Hello,

    Thanks a lot for the reply,

    The problem is with SciTE editor.  I tried the same program on the
command line and it is working fine.

Warm Regards,
Mohan


"CT" <demerzel / gmail.com> wrote in message
news:ecaa86390407122305580b56eb / mail.gmail.com...
> On Tue, 13 Jul 2004 14:47:22 +0900, News Groups <ram_naga / yahoo.com>
wrote:
> > Hello All,
> >
> >     I am new to Ruby Language. I just want to read a string using 'gets'
> > function, but am getting the below error message.
>
> Welcome!
>
> >    ERROR MESSAGE:  `gets': Bad file descriptor (Errno::EBADF)
>
> You must be trying to run that code in the SciTE editor. Try running
> the program on the command line.  I remember getting this sort of an
> error when I tried running a similar thing from SciTE.
>
> >     Can anybody please help me in solving this problem. Is it required
to
> > require any file to use 'gets' function.
> >
> > Thanks in Advance,
> >
> > Thanks & Regards,
> > Mohan
> >
> >
> Hope that helps, and no problem.
>
> Also, here's the ri doc for gets: (try the command 'ri' to get
> documentation on methods and such)
>
> C:\Files\Ruby>ri Kernel.gets
> ------------------------------------------------------------ Kernel#gets
>      gets(separator=$/)    => string or nil
> ------------------------------------------------------------------------
>      Returns (and assigns to +$_+) the next line from the list of files
>      in +ARGV+ (or +$*+), or from standard input if no files are present
>      on the command line. Returns +nil+ at end of file.

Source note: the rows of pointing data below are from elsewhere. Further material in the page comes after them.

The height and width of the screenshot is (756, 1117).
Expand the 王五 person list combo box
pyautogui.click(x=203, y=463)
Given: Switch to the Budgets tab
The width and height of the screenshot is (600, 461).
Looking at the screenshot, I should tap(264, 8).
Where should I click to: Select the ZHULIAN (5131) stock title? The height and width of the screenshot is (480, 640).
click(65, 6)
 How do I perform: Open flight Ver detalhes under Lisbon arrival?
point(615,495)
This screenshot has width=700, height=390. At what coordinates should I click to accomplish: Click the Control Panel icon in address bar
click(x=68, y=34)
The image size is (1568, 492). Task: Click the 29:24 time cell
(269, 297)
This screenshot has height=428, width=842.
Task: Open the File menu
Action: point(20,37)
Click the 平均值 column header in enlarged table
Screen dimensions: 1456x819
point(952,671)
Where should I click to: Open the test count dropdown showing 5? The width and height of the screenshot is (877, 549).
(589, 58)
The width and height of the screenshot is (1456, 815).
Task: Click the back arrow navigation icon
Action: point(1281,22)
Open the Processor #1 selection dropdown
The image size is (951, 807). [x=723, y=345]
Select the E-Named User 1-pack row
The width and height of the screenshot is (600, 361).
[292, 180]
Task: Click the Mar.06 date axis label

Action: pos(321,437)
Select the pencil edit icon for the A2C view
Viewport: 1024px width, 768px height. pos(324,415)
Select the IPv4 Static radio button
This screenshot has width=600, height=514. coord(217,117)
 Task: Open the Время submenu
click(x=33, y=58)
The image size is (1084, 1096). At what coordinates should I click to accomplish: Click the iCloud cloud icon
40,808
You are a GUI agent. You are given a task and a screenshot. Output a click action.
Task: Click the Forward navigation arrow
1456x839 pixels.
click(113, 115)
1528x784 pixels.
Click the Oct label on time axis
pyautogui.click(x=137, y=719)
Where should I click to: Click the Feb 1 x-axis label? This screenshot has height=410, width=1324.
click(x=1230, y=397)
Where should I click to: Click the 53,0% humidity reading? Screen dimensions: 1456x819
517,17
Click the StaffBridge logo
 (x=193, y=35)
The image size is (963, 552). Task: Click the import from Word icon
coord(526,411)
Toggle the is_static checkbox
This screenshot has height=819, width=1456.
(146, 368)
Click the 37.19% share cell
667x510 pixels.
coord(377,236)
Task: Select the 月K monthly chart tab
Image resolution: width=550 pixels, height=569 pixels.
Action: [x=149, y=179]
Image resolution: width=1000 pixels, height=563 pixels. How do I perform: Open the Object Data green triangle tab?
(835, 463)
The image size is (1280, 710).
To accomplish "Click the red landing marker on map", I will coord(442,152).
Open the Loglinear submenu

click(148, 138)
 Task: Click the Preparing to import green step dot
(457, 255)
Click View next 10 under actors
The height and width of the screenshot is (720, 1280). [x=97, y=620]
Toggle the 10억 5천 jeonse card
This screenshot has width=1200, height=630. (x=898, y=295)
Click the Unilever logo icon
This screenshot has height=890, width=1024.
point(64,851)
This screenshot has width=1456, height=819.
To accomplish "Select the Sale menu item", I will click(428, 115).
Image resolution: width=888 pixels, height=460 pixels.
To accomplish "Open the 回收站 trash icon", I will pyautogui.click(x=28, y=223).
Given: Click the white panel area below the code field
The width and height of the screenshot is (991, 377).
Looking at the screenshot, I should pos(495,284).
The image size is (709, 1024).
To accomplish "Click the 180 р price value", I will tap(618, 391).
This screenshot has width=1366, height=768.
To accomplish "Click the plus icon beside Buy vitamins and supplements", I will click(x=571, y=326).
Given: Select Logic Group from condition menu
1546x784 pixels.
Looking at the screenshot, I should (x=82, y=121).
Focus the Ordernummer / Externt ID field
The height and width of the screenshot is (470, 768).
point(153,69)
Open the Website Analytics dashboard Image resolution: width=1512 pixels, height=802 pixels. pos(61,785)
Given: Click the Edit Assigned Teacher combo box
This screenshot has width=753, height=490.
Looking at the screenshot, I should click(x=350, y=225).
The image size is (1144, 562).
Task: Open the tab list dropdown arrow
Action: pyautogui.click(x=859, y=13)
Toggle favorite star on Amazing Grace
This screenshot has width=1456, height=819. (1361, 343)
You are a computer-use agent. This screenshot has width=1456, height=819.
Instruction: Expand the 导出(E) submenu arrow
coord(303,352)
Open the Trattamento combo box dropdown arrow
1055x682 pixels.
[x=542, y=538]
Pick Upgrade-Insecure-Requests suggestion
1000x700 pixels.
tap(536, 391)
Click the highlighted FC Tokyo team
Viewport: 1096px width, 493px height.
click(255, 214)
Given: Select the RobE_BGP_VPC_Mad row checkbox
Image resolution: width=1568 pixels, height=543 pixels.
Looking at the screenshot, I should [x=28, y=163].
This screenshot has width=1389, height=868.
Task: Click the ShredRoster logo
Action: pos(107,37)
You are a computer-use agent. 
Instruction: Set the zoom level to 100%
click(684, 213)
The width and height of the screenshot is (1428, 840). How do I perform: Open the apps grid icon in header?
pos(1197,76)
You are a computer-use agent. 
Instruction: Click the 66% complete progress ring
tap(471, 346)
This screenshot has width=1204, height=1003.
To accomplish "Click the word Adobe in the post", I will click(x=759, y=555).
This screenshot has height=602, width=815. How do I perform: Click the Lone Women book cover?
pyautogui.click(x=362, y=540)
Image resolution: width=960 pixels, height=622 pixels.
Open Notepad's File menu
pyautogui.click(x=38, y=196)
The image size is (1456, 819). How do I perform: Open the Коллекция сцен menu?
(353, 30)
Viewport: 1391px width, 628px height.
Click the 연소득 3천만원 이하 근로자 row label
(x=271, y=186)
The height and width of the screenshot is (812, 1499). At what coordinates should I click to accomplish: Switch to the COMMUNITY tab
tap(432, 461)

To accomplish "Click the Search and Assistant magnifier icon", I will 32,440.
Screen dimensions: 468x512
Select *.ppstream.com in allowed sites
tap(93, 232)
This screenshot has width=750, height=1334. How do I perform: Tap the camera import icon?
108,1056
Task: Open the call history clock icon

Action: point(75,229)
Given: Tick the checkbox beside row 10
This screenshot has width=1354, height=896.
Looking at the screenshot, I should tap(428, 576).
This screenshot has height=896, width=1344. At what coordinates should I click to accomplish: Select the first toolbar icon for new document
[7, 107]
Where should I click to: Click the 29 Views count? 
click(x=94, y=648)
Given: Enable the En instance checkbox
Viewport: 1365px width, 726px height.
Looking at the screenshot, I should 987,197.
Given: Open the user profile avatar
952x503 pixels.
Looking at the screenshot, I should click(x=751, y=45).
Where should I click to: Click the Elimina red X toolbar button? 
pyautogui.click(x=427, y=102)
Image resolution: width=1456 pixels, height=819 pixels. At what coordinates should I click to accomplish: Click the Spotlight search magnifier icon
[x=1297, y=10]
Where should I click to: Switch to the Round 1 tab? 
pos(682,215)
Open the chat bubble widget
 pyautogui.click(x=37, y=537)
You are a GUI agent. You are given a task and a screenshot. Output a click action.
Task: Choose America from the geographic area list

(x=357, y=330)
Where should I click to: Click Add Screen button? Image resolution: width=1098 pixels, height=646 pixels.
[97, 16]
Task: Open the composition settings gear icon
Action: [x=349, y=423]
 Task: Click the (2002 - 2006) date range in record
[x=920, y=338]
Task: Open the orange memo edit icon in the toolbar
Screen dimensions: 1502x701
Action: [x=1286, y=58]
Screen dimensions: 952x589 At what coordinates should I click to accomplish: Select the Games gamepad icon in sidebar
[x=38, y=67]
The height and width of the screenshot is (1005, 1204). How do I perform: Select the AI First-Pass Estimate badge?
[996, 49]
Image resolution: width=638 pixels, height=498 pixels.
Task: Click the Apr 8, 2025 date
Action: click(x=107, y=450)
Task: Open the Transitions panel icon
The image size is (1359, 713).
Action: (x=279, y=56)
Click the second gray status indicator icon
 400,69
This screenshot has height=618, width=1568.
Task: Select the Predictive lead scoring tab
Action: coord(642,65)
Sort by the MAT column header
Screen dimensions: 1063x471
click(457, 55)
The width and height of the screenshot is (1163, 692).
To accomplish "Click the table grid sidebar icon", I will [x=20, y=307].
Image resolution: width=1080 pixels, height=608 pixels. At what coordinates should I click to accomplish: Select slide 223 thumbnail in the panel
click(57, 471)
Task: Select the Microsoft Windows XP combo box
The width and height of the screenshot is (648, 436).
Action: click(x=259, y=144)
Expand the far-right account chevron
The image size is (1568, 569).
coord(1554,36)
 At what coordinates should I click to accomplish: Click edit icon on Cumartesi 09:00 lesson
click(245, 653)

The optional
>      argument specifies the record separator. The separator is included
>      with the contents of each record. A separator of +nil+ reads the
>      entire contents, and a zero-length separator reads the input one
>      paragraph at a time, where paragraphs are divided by two
>      consecutive newlines. If multiple filenames are present in +ARGV+,
>      +gets(nil)+ will read the contents one file at a time.
>
>         ARGV << "testfile"
>         print while gets
>
>      _produces:_
>
>         This is line one
>         This is line two
>         This is line three
>         And so on...
>
>      The style of programming using +$_+ as an implicit parameter is
>      gradually losing favor in the Ruby community.